> _Fragmento de origen_

Venecia no es Italia: hay muchos turistas. Eso me dijeron en alguna ocasión cuando tal vez mencioné que iba a la bota. Pero me pareció que detrás de todos los turistas, oculta por las hordas de asiáticos que usan cámaras réflex digitales como si fueran iPhones, escondida tras los guías hablando a sus grupos en infinidad de idiomas no relacionados con el latín, se podía sentir un poco el alma de la ciudad, el día a día, el espíritu italiano. Tal vez me equivoque: después de todo nunca antes había estado en Italia, y sólo estuve por dos días.

Supongo que es algo que pasa en todas las ciudades turísticas. Una vez se logra mirar por debajo de las murallas de Cartagena, se descubre lo crudo de su realidad; después de mirar el Támesis desde una cápsula del London Eye, después de visitar el Big Ben y oírlo dar las doce de la noche dando paso a una nueva semana; después de posarse en el medio del Tower Bridge, justo ahí donde se abre, ya Londres no se siente como la ciudad megaturística que es, sino como el lugar donde viven millones de personas cuyas vidas transcurren como las de cualquier otra. Algunas de ellas conocidas por mí.

> _Ejercicio a_
Expresa como lista numerada los registros que van desde el comienzo de los registros hasta la línea que contiene "Image resolution: width=1307", ambos extremos incluidos, y omite las líneas en blanco.

> _Registros del conjunto_

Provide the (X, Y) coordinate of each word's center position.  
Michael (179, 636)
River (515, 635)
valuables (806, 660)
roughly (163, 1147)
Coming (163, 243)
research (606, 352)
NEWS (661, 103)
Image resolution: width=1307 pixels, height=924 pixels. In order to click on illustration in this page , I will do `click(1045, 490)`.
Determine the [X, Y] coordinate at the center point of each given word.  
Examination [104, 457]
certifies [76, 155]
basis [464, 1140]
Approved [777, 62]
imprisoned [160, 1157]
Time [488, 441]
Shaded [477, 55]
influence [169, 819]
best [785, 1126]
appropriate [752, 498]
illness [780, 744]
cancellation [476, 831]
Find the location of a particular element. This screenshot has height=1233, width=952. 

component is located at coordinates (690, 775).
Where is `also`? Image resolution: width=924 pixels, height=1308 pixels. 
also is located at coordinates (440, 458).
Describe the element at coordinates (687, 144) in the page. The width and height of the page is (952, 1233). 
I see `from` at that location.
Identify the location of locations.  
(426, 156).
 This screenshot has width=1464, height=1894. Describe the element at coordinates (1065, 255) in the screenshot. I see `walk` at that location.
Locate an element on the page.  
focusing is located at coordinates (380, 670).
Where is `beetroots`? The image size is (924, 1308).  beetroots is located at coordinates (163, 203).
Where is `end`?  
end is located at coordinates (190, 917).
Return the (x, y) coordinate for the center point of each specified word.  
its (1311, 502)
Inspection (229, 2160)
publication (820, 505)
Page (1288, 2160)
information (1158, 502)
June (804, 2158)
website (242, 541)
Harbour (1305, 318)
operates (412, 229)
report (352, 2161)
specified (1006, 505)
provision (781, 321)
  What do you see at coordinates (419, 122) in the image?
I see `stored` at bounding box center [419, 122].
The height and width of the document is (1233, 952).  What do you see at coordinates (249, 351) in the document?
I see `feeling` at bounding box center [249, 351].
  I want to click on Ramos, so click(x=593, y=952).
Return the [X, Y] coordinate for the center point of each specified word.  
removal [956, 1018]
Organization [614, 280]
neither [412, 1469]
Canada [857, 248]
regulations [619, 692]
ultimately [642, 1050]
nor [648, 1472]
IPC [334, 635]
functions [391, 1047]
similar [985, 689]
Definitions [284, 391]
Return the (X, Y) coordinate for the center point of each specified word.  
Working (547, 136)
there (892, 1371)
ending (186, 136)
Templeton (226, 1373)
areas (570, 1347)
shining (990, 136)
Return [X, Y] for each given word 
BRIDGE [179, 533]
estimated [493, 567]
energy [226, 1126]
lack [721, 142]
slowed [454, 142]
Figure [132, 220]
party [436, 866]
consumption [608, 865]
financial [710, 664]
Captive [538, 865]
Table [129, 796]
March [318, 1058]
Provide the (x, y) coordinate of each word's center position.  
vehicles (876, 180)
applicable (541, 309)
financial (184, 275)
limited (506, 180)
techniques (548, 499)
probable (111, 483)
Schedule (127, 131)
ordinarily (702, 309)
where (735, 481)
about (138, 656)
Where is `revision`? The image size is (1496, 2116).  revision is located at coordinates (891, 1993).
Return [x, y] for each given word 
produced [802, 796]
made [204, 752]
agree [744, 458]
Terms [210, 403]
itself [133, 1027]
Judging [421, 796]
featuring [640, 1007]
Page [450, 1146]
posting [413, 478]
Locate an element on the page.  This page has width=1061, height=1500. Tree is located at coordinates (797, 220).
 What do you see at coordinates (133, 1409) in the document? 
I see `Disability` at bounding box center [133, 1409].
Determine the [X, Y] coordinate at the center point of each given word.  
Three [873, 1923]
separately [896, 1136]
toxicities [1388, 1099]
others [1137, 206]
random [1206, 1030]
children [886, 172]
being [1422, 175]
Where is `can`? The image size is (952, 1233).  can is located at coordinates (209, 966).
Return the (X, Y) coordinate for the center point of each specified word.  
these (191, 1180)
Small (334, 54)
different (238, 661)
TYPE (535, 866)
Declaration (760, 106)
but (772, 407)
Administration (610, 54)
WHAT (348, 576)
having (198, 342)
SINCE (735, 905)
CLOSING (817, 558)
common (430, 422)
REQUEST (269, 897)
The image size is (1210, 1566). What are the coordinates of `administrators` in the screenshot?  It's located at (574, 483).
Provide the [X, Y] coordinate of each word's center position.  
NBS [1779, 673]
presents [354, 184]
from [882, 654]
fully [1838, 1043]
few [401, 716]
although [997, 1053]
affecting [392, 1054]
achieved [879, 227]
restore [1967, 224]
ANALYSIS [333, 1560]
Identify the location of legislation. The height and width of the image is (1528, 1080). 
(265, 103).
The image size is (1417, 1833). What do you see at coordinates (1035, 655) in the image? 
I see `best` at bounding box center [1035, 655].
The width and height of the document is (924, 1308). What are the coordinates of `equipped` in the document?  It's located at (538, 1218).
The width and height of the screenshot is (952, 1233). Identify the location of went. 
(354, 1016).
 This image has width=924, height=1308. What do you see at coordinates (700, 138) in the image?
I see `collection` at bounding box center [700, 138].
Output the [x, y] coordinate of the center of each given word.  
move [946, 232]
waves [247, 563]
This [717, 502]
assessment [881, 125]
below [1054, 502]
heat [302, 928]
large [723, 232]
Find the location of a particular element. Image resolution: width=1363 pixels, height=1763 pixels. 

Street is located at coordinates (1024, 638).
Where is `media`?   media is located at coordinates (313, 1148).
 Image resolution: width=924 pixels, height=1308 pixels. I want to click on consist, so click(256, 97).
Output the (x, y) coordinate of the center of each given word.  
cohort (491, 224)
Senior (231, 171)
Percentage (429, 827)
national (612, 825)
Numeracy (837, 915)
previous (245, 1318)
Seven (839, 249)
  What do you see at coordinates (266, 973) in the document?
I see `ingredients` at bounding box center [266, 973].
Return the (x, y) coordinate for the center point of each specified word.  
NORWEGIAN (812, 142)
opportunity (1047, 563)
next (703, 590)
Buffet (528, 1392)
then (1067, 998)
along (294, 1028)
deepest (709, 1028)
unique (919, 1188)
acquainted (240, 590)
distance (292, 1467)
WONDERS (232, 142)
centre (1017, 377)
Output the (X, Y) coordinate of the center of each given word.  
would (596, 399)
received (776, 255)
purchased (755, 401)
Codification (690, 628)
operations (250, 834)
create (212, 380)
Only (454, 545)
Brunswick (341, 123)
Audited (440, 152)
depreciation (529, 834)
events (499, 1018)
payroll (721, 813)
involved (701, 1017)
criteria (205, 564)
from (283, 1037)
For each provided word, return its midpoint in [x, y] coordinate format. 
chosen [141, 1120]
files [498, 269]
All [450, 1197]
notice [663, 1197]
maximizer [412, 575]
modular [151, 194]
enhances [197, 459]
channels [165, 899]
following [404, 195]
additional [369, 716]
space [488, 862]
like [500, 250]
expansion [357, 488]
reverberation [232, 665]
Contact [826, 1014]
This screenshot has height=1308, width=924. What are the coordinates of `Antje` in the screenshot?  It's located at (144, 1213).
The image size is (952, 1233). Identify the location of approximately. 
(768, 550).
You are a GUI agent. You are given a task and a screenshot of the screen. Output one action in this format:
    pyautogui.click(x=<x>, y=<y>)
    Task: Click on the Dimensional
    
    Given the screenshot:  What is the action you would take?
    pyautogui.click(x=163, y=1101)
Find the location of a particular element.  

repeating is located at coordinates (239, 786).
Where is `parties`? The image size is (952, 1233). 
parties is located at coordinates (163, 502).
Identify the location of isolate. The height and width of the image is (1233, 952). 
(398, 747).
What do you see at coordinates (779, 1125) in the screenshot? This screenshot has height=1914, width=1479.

> _Ejercicio b_
Cita de forma íntegra y sin ningún cambio el fragmento sobre Venecia y Londres.

> _Respuesta a_
1. Provide the (X, Y) coordinate of each word's center position.  
2. Michael (179, 636)
3. River (515, 635)
4. valuables (806, 660)
5. roughly (163, 1147)
6. Coming (163, 243)
7. research (606, 352)
8. NEWS (661, 103)
9. Image resolution: width=1307 pixels, height=924 pixels. In order to click on illustration in this page , I will do `click(1045, 490)`.

> _Respuesta b_
Venecia no es Italia: hay muchos turistas. Eso me dijeron en alguna ocasión cuando tal vez mencioné que iba a la bota. Pero me pareció que detrás de todos los turistas, oculta por las hordas de asiáticos que usan cámaras réflex digitales como si fueran iPhones, escondida tras los guías hablando a sus grupos en infinidad de idiomas no relacionados con el latín, se podía sentir un poco el alma de la ciudad, el día a día, el espíritu italiano. Tal vez me equivoque: después de todo nunca antes había estado en Italia, y sólo estuve por dos días.

Supongo que es algo que pasa en todas las ciudades turísticas. Una vez se logra mirar por debajo de las murallas de Cartagena, se descubre lo crudo de su realidad; después de mirar el Támesis desde una cápsula del London Eye, después de visitar el Big Ben y oírlo dar las doce de la noche dando paso a una nueva semana; después de posarse en el medio del Tower Bridge, justo ahí donde se abre, ya Londres no se siente como la ciudad megaturística que es, sino como el lugar donde viven millones de personas cuyas vidas transcurren como las de cualquier otra. Algunas de ellas conocidas por mí.